Traditional instrument clusters are a key element of cars that undergo signi?cant changes in the near future. Several reasons indicate why the time has arrived for an evolution of traditional main vehicle instrument cluster units. These include:
- Display and semiconductor technologies are available at reasonable prices in several key areas, such as liquid crystal displays (LCD), graphics processors and controller units, sensors and light-emitting diode (LED) modules.
- New features and applications, with obvious possibilities for integration into instrument clusters, are being introduced into cars via entertainment, navigation, advanced driver assist systems (ADAS) and diagnostic systems. Although multi-purpose head units still will have the main display capability, clusters will be able offer the driver–especially for multimedia content—an auxiliary screen, even if it were only to access main vehicle information and safety data from ADAS.
- Safety is a major goal for all original equipment manufacturers (OEM). Driver distraction is one area where a lot of effort is being spent by OEMs in order to safely offer readable data via an optimized human machine interface (HMI). Digital technology and LCD displays integrated in the cluster will offer a suitable, easily configured solution to meet customer needs.

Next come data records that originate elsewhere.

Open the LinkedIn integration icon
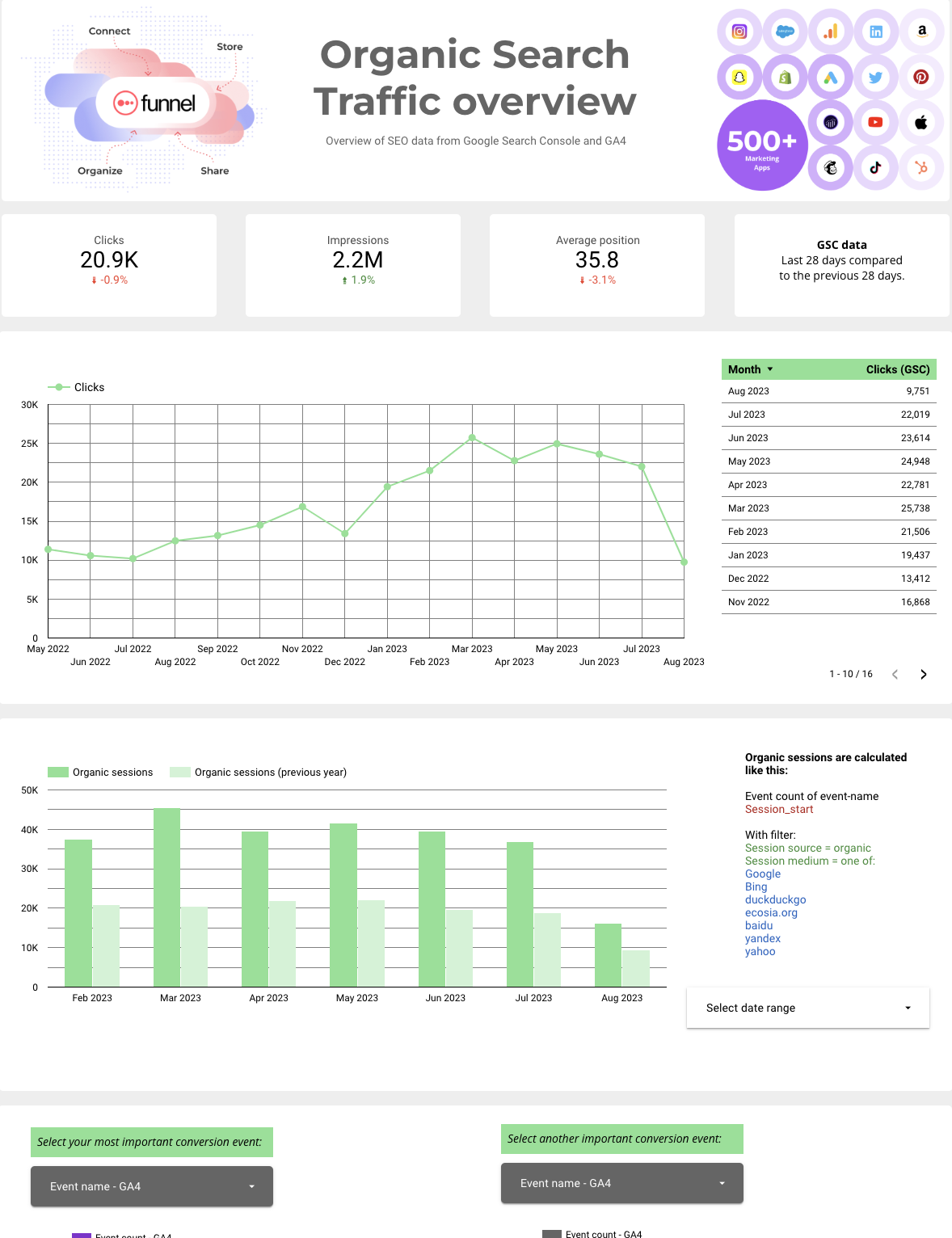952x1238 pixels. (x=875, y=32)
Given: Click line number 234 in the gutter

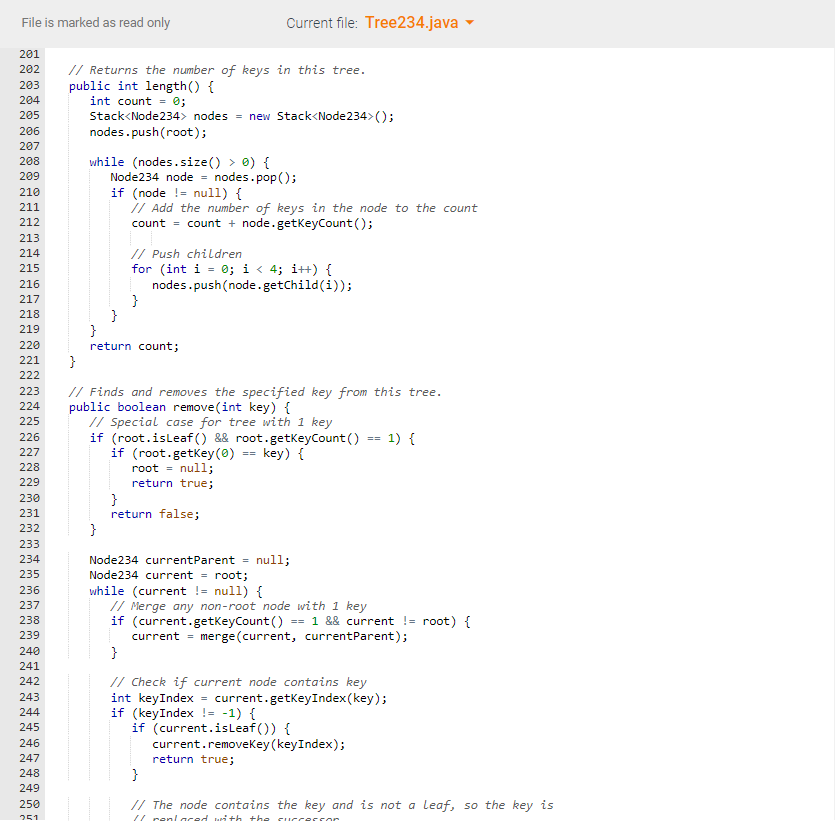Looking at the screenshot, I should pyautogui.click(x=29, y=559).
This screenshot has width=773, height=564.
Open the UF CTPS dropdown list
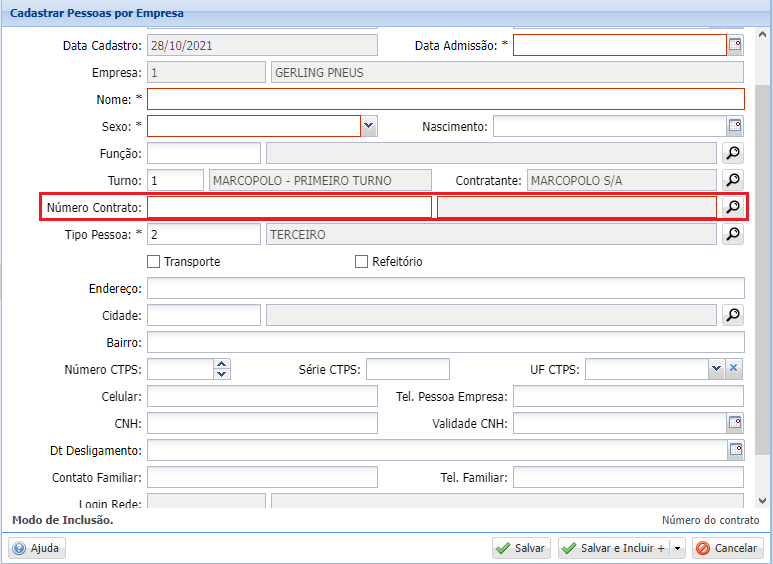tap(716, 368)
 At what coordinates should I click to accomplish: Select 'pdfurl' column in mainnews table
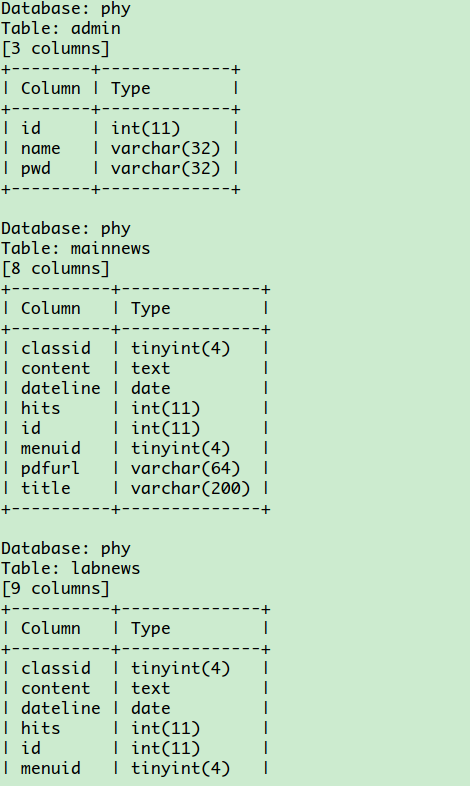50,469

- Flexibility for OEMs. With the technology above, OEMs will have new opportunities to diversify, customize and give their own stylistic imprint to vehicle brands, particularly when integrating various functionalities that go far beyond the standard miles-per-hour or fuel/oil level indicators.
- Because of massive functionality integration, system integrators will need to ensure a scalable and modular approach that will reduce development time and costs.

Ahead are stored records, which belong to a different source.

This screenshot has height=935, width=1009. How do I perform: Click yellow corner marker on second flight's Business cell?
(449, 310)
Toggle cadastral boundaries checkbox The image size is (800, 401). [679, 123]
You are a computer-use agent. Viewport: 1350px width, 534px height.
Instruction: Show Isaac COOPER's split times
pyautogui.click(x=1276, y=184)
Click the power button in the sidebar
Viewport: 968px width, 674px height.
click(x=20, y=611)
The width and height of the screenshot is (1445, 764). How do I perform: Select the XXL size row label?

Market Trends and Availability
Fujitsu and Freescale Semiconductor are among the semiconductor suppliers targeting digital clusters with advanced graphics capabilities.
For its part, Fujitsu has presented its approach to new-generation cluster units, offering a broad portfolio for a wide range of implementation possibilities. The move by Fujitsu is in line with the trend among Japanese suppliers to focus attention on technically advanced solutions.
Fujitsu approaches cluster differentiation with scalable and cost-efficient architectures. The company’s solutions cover different possible scenarios, ranging from an economic cluster unit based on gauges and a simple display with 100/400 segments supported by their ATLAS microcontroller, up to a fully 2-D/3-D display-based cluster supported by the Fujitsu Emerald system-on-chip (SoC) and automotive pixel link (APIX).
Freescale also has showed interest and the need for upgraded cluster functionalities, with the company’s focus on a more cost-effective solution marking a significant difference from the Fujitsu slant.
Freescale approaches display-based instrument clusters by trying to understand the potentially critical cost impact, targeting for this reason a dedicated fragmented frame buffer method that aims to reduce the overall bill of materials (BOM), in particular limiting the need for costly volatile memory for data buffering. This methodology was implemented recently by the Freescale graphics microcontroller with the MPC5606S device.
IHS iSuppli forecasts that availability worldwide of hybrid analog/digital instrument clusters—in the nine core countries tracked in the Infotainment portal—will reach nearly 70 percent in 2011, up from close to 30 percent in 2007.
In comparison, fully digital cluster availability lags behind somewhat, expected to reach barely over 2.5 percent in 2011, but up from 0.4 percent in 2007. High-end vehicles—or those with a base price of more than $40,000—are expected to more aggressively implement digital solutions, reaching an availability rate of approximately 8 percent globally in 2011.
Instrument clusters seem to show once more that electronic content in the vehicle will continue to increase, driven by the integration of several functionalities that focus first on driver comfort and safety.